Chrystia Freeland wäre die erste Frau und die erste Person aus Nordamerika an der Spitze der Nato-Administration. Die EU mit den meisten Nato-Mitgliedern hat sich noch nicht auf eine Kandidatur geeinigt.

Im Gespräch sind ferner die estnische Premierministerin Kaja Kallas, «die Frau, die Putin die Stirn bietet», die slowakische Präsidentin Zuzana Caputova, «treue Freundin des Westens in Osteuropa» und die ehemalige kroatische Präsidentin Kolinda Grabar-Kitarovic, die auch kroatische Botschafterin in den USA und stellvertretende Generalsekretärin für öffentliche Diplomatie bei der NATO war. Sie sagte kürzlich an einem Symposium in St. Gallen: «Die Nato ist nicht im Krieg mit Russland und tut alles, um zu deeskalieren.» Offenbar wird auch der britische Verteidigungsminister Ben Wallace als Kandidat gehandelt.

Doppelfunktionärin: Chrystia Freeland ist nicht nur Vizepremierministerin Kanadas, sondern bestimmt als Stiftungsrätin des WEF auch dessen Strategie mit. (Bild: Flickr)

Chrystia Freeland (*1968) ist eine bestens vernetzte Repräsentantin der globalen Teppichetage. Sie ist «young global leader» des World Economic Forum und Mitglied dessen Stiftungsrates. Sie begann ihre journalistische Karriere als Ukraine-Korrespondentin für die Financial Times, die Washington Post und den Economist. 2010 wurde sie Managing Director der internationalen Nachrichtenagentur Thomson-Reuters.

2013 wurde sie für die Liberale Partei ins kanadische Unterhaus gewählt, 2019 stellvertretende Premierministerin und 202 zusätzlich Finanzministerin. In der kanadischen Politik spielt sie neben dem angeschlagenen Justin Trudeau als «minister for everything» eine entscheidende Rolle.

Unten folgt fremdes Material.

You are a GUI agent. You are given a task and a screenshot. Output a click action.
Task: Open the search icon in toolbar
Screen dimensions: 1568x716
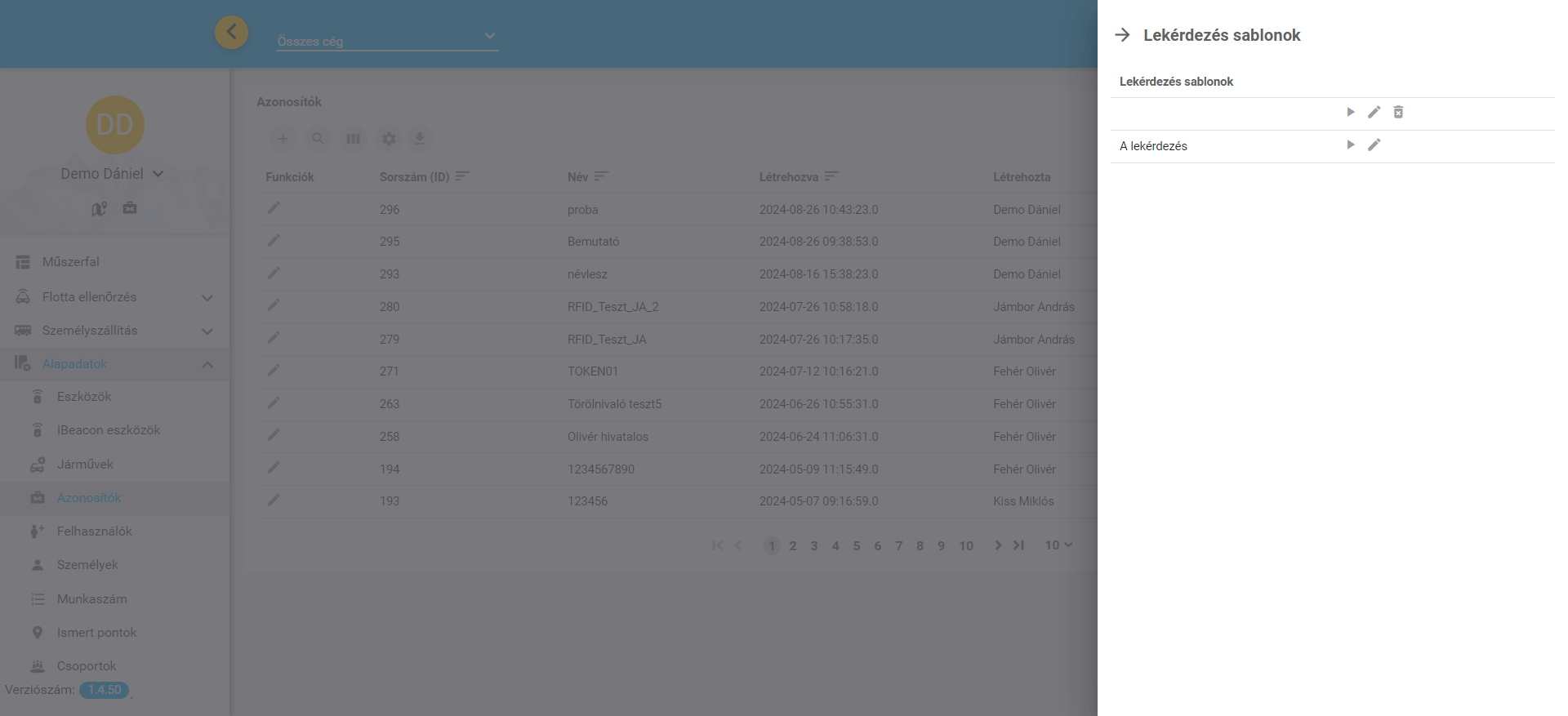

Eine markanter dunkler Flecken in Chrystia Freelands Biographie ist ihr Grossvater mütterlicherseits, Michael Chomiak. Er flüchtete 1939 vor den Sowjets aus der Westukraine in das von den Nazis besetzte polnische Krakau, wo er die Nazi-freundliche Zeitung «Krakivski Visti». In dieser Funktion war er so etwas wie der Chef-Propagandist der Nazis für die ukrainische Diaspora. Die Redaktion wurde 1944 aufgrund des sowjetischen Vormarschs nach Wien verlegt.

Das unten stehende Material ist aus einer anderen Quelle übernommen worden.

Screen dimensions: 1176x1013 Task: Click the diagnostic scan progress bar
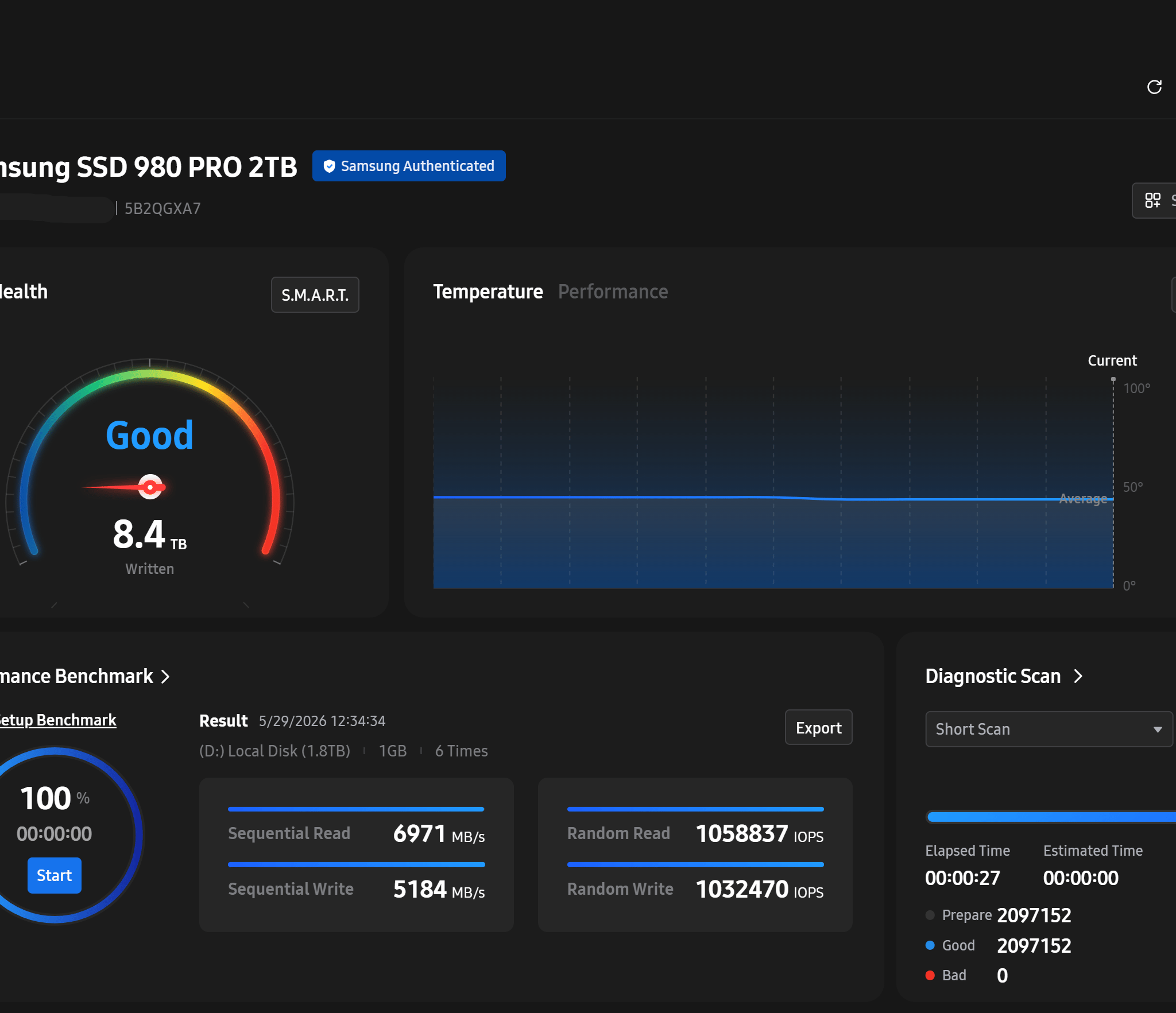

(Mehr dazu: Progress Report: Blank spot: Why Chrystia Freeland’s refusal to acknowledge her grandfather’s Nazi collaborator past matters. 31.8.2020)

Die Zeitung verherrlichte u.a. die 14. Waffen-SS-Division, ein Nazi-Bataillon aus ukrainischen Freiwilligen, von denen 1200 bis 2000 nach dem Krieg nach Kanada auswanderten, wie Anders Per Rudling, Professor für osteuropäische Geschichte an der Universität Lund in Schweden in einem Paper schreibt. Michael Chomiak selber emigrierte 1948 nach Kanada. Nationalistische Ukrainer sind in Kanada recht präsent. In Oakville steht sogar ein Denkmal zu Ehren der 14. Waffen-SS-Division. Mit 1,25 Millionen stellt die ukrainische Diaspora in Kanada eine substanzielle politische Kraft dar.

Ukrainische Nationalisten sind präsent: Denkmal für die 14. Waffen-SS-Division in Oakville/Kanada (Bild: Ruptly)

Michael Chomiak war ein waschechter Nazi. Die Nazi-Verbindungen des ukrainischen Nationalismus und der Regierungen seit dem Euro-Maidan 2014 werden von den westlichen Medien seit dem russischen Einmarsch heruntergespielt. Das ist bei Chomiak nicht möglich. Er wurde von den Nazis bezahlt, er machte ihre Arbeit und er nahm an den Parties der Nazi-Führung in Polen teil.

Ganz anders sieht Chrystia Freelands familiäre Geschichte in ihren eigenen Worten aus, die sie sie in einem Essay für die Brookings-Institution beschrieb.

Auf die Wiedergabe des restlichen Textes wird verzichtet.